::: DATASET :::

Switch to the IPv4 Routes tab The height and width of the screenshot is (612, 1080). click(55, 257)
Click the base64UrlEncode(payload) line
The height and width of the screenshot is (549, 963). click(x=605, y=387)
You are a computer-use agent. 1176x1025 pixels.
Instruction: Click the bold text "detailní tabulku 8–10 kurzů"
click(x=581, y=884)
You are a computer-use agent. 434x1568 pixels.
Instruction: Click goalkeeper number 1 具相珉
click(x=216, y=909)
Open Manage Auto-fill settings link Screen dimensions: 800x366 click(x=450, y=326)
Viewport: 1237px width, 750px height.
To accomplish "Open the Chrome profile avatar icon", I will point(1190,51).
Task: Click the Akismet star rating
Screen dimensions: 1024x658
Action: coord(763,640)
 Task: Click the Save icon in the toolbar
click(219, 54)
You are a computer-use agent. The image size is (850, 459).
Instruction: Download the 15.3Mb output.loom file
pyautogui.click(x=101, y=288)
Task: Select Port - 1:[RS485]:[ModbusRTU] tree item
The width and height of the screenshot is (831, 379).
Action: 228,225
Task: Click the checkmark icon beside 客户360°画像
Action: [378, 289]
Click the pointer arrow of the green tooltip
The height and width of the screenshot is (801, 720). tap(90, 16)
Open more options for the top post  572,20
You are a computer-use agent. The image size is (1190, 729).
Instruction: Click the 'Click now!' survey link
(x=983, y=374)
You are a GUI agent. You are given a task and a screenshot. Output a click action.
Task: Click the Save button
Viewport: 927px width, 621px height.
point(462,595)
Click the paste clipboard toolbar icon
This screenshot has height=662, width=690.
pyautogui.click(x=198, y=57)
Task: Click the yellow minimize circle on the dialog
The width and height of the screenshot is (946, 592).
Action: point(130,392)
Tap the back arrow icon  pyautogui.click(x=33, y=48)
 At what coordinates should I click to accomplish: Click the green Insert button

:::

→ TASK DESCRIPTION
Scan the entries above and copy each line where "Open" occurs.

→ OUTPUT BELOW
Open Manage Auto-fill settings link Screen dimensions: 800x366 click(x=450, y=326)
To accomplish "Open the Chrome profile avatar icon", I will point(1190,51).
Open more options for the top post  572,20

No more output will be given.